Beardmore continued playing lacrosse after college with the University Club in 1963 and 1964. He served as its co-captain and in 1963 led it to the National Club Championship. He then played for the Severna Park Club in 1970 and 1971. In 1964, Beardmore became the lacrosse coach at the Severn School, where he served for two seasons and amassed a 19-3 record. In 1965, he led the school to its first MSA championship since 1929.

==Coaching career==

===Early positions===
In 1967, Beardmore joined the collegiate coaching ranks at Hobart College. He led the Statesmen to a 9-5 record and a share of the Laurie Cox Division Championship. The following season, he took over as head coach at the University of Virginia. That season, he guided the Cavaliers to a 7-6 record, but the following year, in 1969, the team improved to 7-3 and captured the Atlantic Coast Conference regular season championship.

===Maryland===
In 1970, Beardmore returned to his alma mater, where he remained for 11 years and amassed a 107-31 record. During his tenure, Maryland won seven outright ACC championships and shared another. Beardmore led Maryland to the 1973 and 1975 NCAA tournament championships. Maryland finished as runners-up four times after losing in the tournament finals in 1971, 1974, 1976, and 1979. In 1973, he was awarded the F. Morris Touchstone Award as the Division I Coach of the Year.

In 1974, Sports Illustrated wrote about Beardmore, "his last two teams have truly carried his stamp. They have been fastbreaking, aggressive and deep with midfielders who can run opponents into the ground and score like attackmen." That year, Beardmore also served as the Maryland men's soccer head coach and amassed a 5-3-5 record.
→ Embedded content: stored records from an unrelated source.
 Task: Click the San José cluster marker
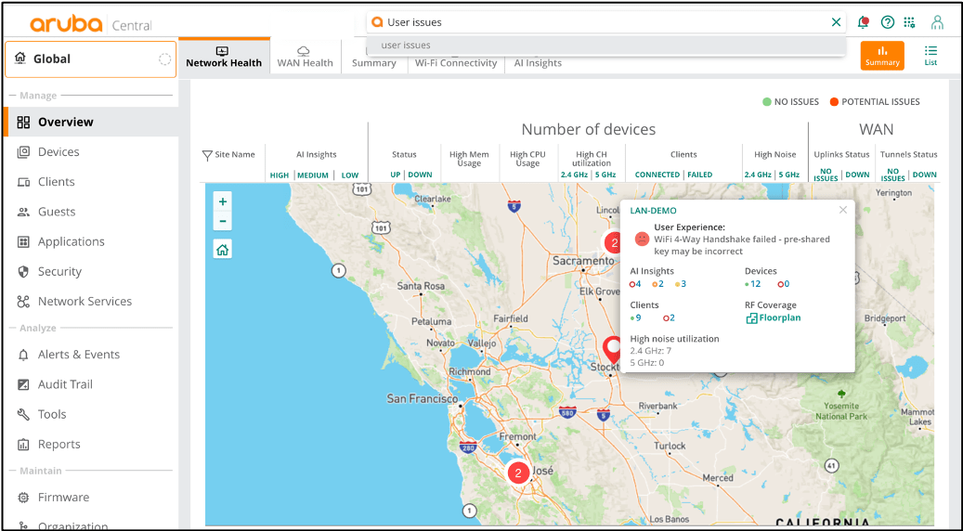click(x=517, y=472)
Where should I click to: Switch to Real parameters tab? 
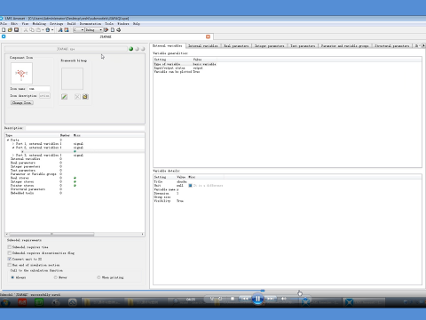[x=236, y=46]
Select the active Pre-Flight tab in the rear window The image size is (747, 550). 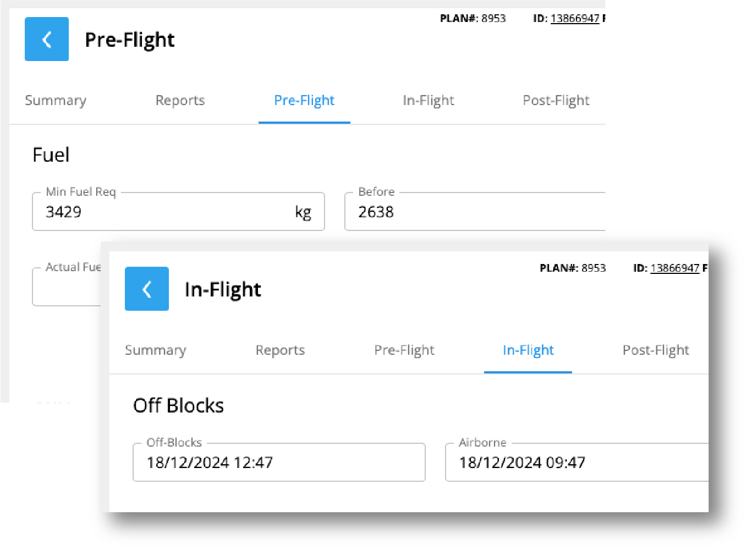click(304, 101)
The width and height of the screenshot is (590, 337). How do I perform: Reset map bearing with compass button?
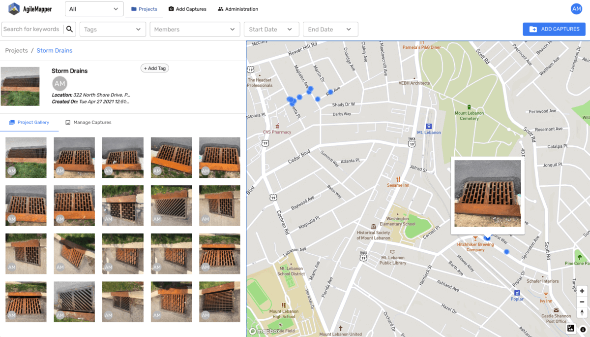click(582, 312)
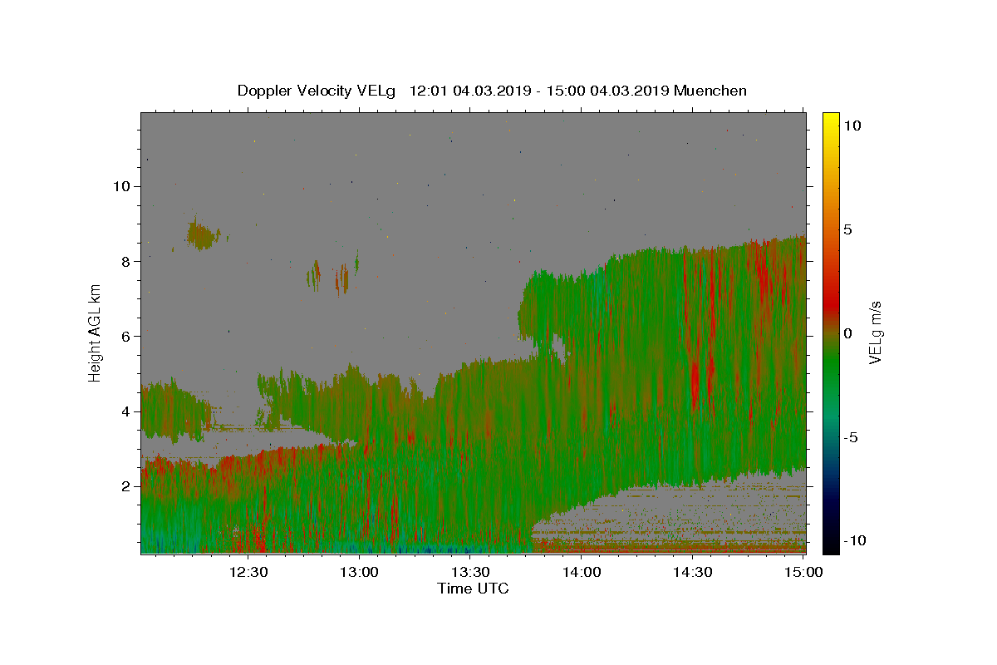Screen dimensions: 997x665
Task: Click the 13:00 time axis label
Action: tap(359, 572)
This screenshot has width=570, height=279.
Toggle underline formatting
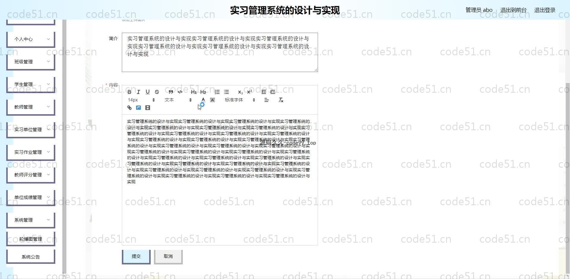pyautogui.click(x=148, y=92)
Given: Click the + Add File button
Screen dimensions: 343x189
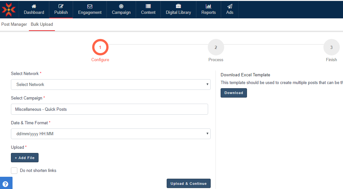Looking at the screenshot, I should point(25,158).
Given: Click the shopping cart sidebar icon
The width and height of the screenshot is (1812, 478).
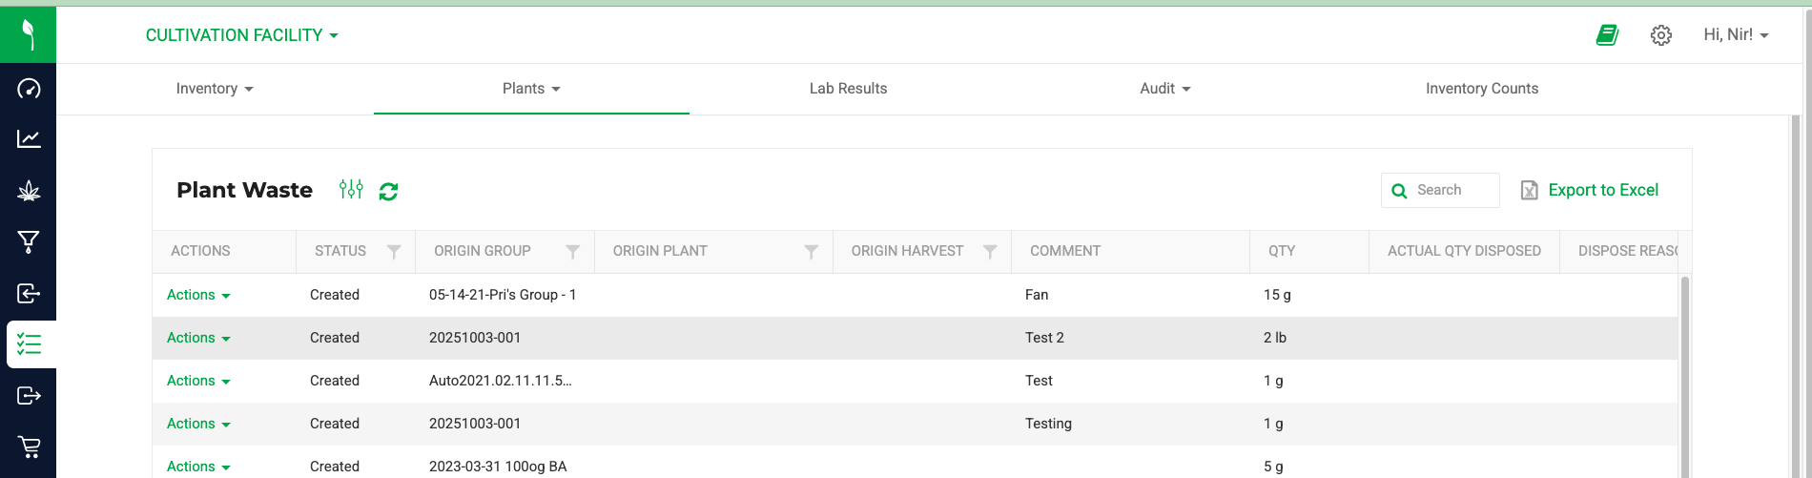Looking at the screenshot, I should click(29, 447).
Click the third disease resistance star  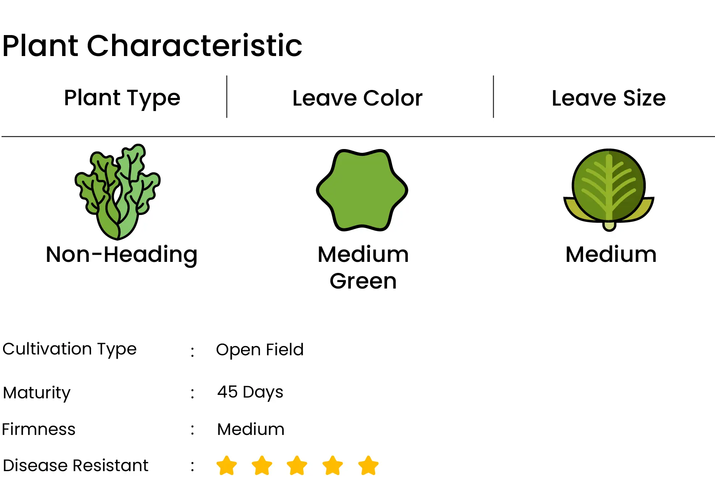tap(297, 465)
In 1975, Maryland played only six NCAA games, the minimum required to be eligible for the NCAA tournament, with the rest of their games against non-association teams "for the good of the game" in Beardmore's words. The Terrapins lost two of their six NCAA games (against Virginia and Navy), did not secure the ACC championship, which went instead to Virginia, and almost failed to qualify for the NCAA tournament. Nevertheless, Maryland advanced through the tournament and to the championship game, where they defeated Navy, 20-13.

After the 1980 season, Beardmore resigned his post at Maryland in order to enter private business. Defensive assistant coach Dino Mattessich was promoted to head coach as Beardmore's replacement.

===Professional teams===
In 1974, in the midst of his tenure at the University of Maryland, Beardmore was hired as the head coach of the Maryland Arrows of the National Lacrosse League. Before the season started, however, the franchise elevated him to the position of general manager.
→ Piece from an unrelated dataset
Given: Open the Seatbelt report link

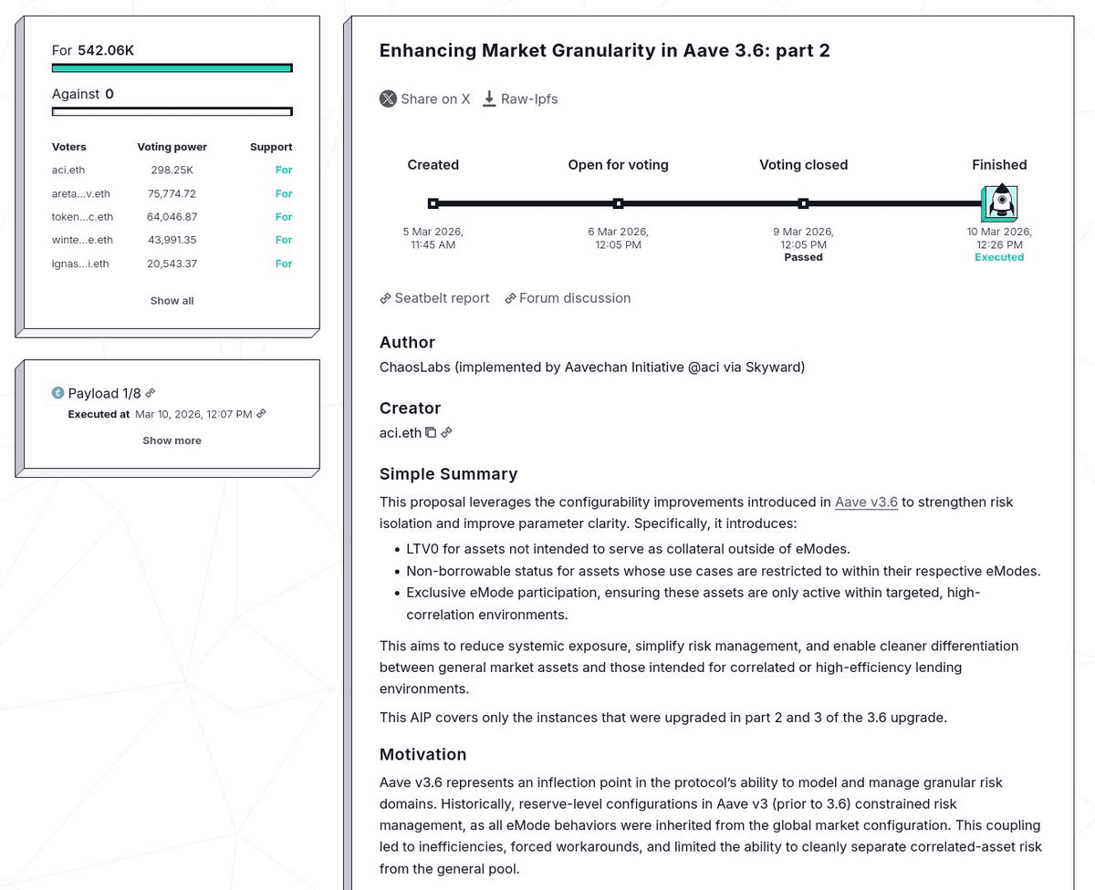Looking at the screenshot, I should point(434,298).
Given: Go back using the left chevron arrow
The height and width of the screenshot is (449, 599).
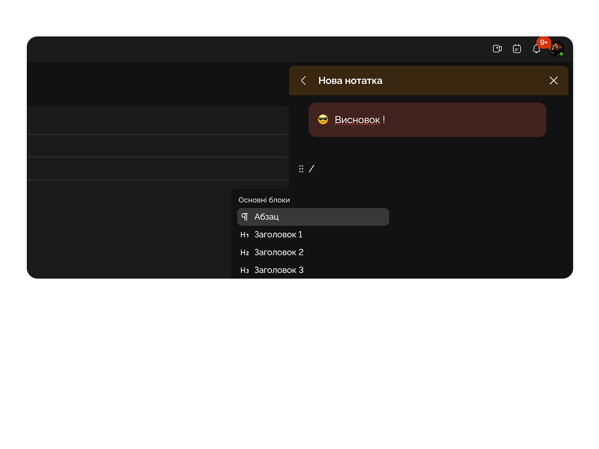Looking at the screenshot, I should pyautogui.click(x=304, y=80).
Beardmore coached the Washington Wave of the short-lived Eagle Pro Box Lacrosse League in 1987. He led the team to 2-4 regular season record, but advanced to the championship game in the playoffs, where they were defeated, 11-10, by the Baltimore Thunder.

==Later life==
Around 1988, Beardmore became the athletic director at Anne Arundel Community College. In 1992, he was the Anne Arundel men's lacrosse co-head coach alongside fellow Maryland alumnus and former quarterback Alan Pastrana.
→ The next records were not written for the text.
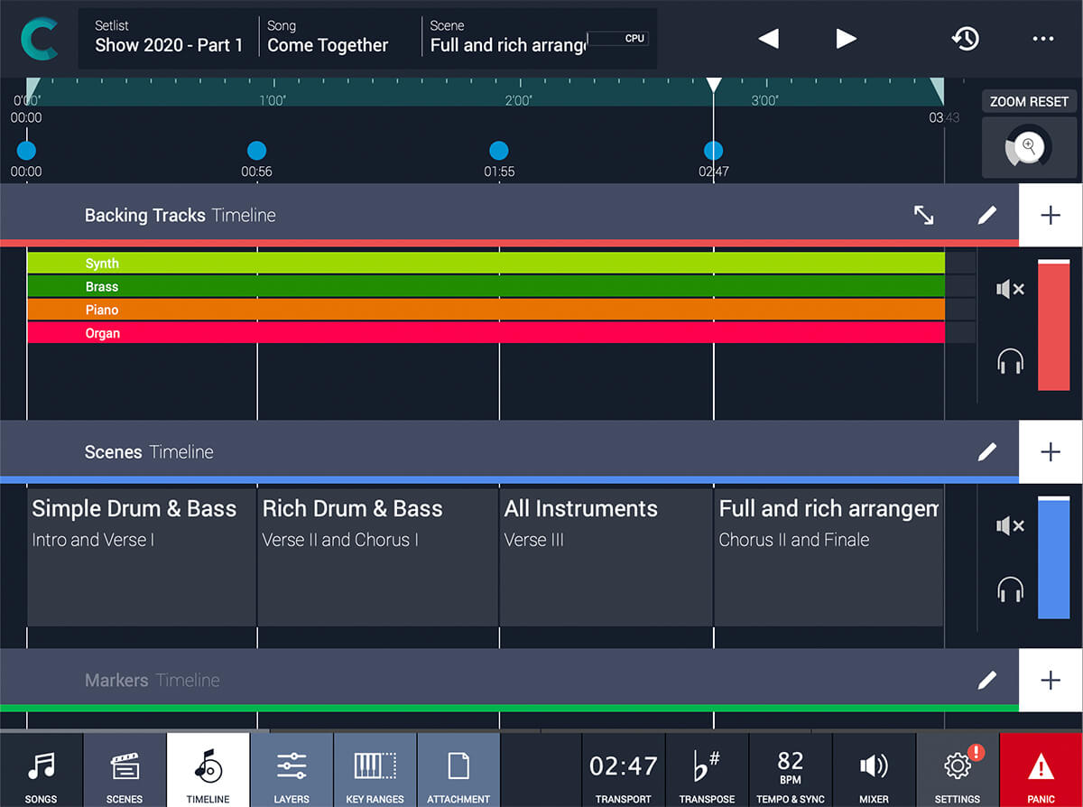Open the history/undo panel
1083x807 pixels.
(966, 39)

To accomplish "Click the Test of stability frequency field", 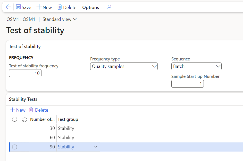I will 25,73.
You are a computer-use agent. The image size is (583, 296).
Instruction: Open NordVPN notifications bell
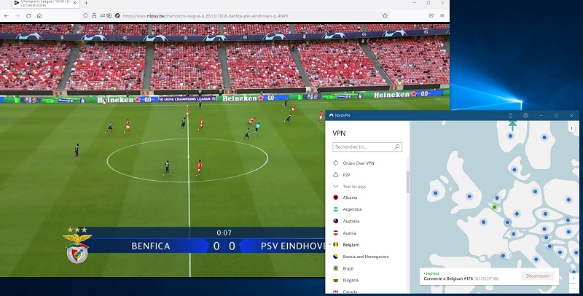[x=510, y=115]
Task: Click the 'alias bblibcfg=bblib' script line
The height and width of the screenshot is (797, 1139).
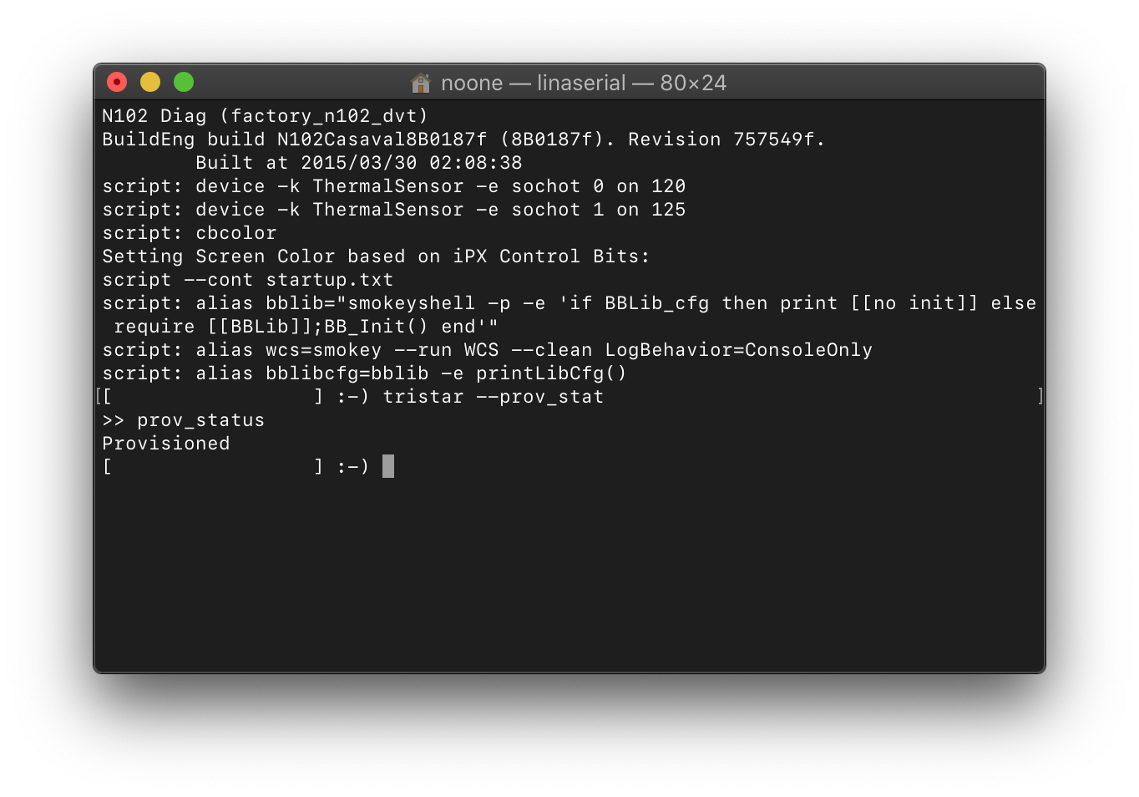Action: [364, 373]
Beardmore was inducted into the National Lacrosse Hall of Fame in 1980 and the University of Maryland Athletic Hall of Fame in 1988.

His son, Jim Beardmore, was also a lacrosse coach and player. He attended Maryland where he played as a goalie under head coach Dick Edell.

Buddy had resided in Severna Park, Maryland with his wife Phyllis, living near his daughter Susie and her five children, his son Stevie and his two daughters. He died on January 20, 2016, from the effects of Parkinson's disease.